Andi M. Wilson is a postdoctoral researcher at the Forestry and Agricultural Biotechnology Institute at the University of Pretoria, South Africa. She also completed her Ph.D. at this institute under the primary supervision of Prof. B. D. Wingfield. Andi’s primary research focus is on elucidating the underlying genetic mechanisms that control sexual development and mating in ascomycete fungi. Using a combination of comparative genomics and transcriptomics as well as classical genetics and CRISPR-Cas9 gene editing, she has unraveled some of the pathways that allow for unisexual development in filamentous ascomycete fungi.

P. Markus Wilken completed his Ph.D. (Genetics) at the University of Pretoria. He studied the unidirectional mating type switching system as the reproductive mode for many Ceratocystidaceae species. Thereafter, he completed two postdoctoral fellowships under the SARChI Chair in Fungal Genomics run by Prof. B. D. Wingfield, where he used genomics to characterize the mating system of other Ceratocystidaceae species. Currently, Markus is a lecturer in the Department of Biochemistry, Genetics, and Microbiology at the University of Pretoria, where he runs a research program linked to studying sexual reproduction in plant-pathogenic fungi.

Michael J. Wingfield, the founding director of the Forestry and Agricultural Biotechnology Institute, serves as an advisor to the University of Pretoria Executive. His research focuses on the health of forest trees, having published widely on this topic together with more than a hundred past Ph.D. students. He served a five-year term as President of the International Union of Forestry Research Organizations (IUFRO) and has been widely recognized for his research, including receiving the Kwame Nkrumah Science Award from the African Union and being awarded honorary doctorates from the University of British Columbia (Canada) and North Carolina State University (USA).

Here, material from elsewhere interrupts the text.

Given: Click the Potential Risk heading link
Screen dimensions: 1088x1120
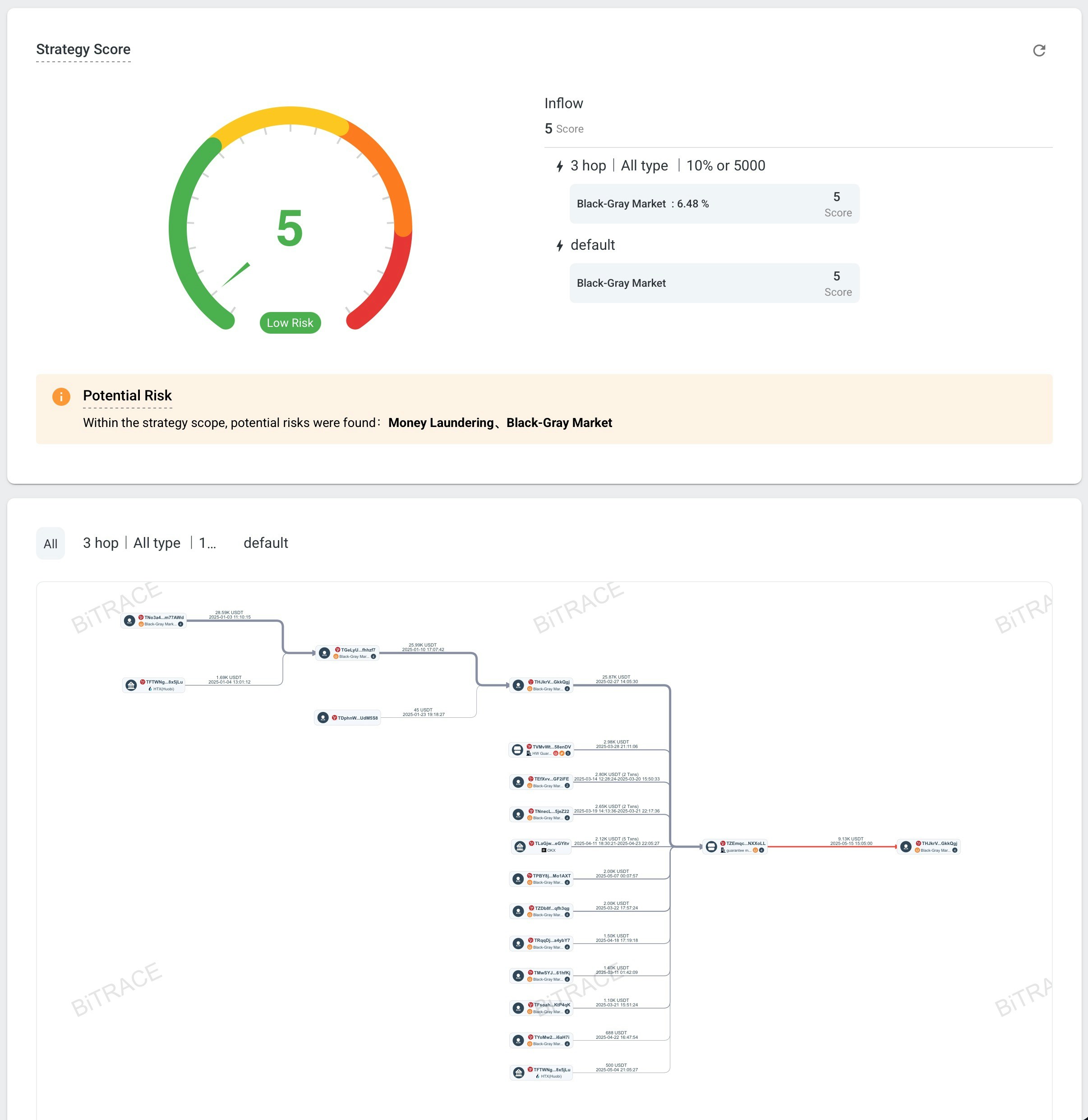Looking at the screenshot, I should pyautogui.click(x=127, y=395).
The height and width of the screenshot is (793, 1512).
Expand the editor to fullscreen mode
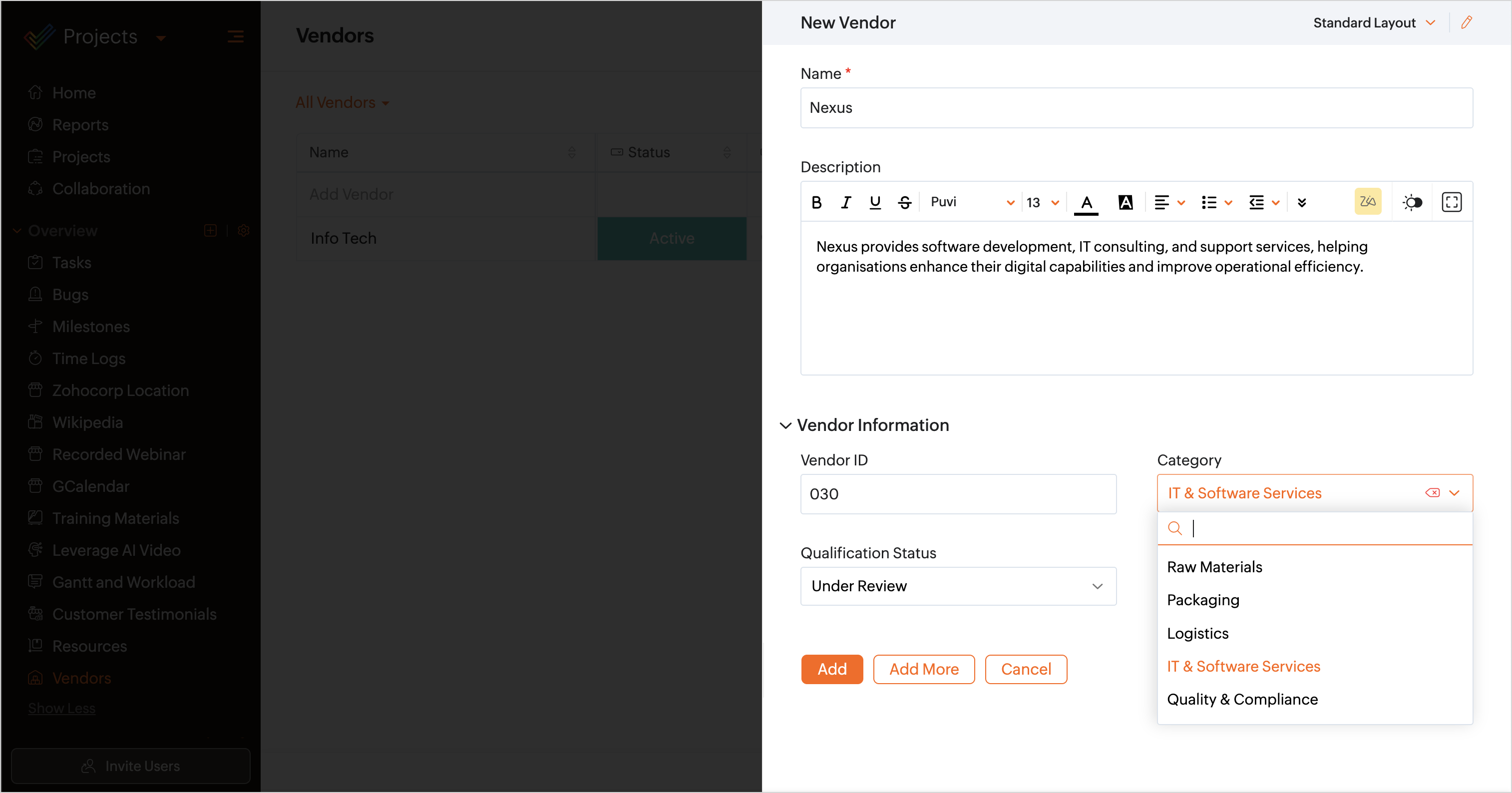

Brenda D. Wingfield has made the study of the global movement and evolution of fungal pathogens, particularly those on trees, her research focus for the past 30 years. Professor Wingfield holds the DSI-NRF SARChI chair in Fungal Genomics. She pioneered fungal genomics at the University of Pretoria and was responsible for the first fungal genome to be sequenced in Africa. Her success is reflected in the internationally recognized work of many of her past Ph.D. students. She is currently the Secretary General of the International Society of Plant Pathology and was the vice president of the Academy of Science of South Africa.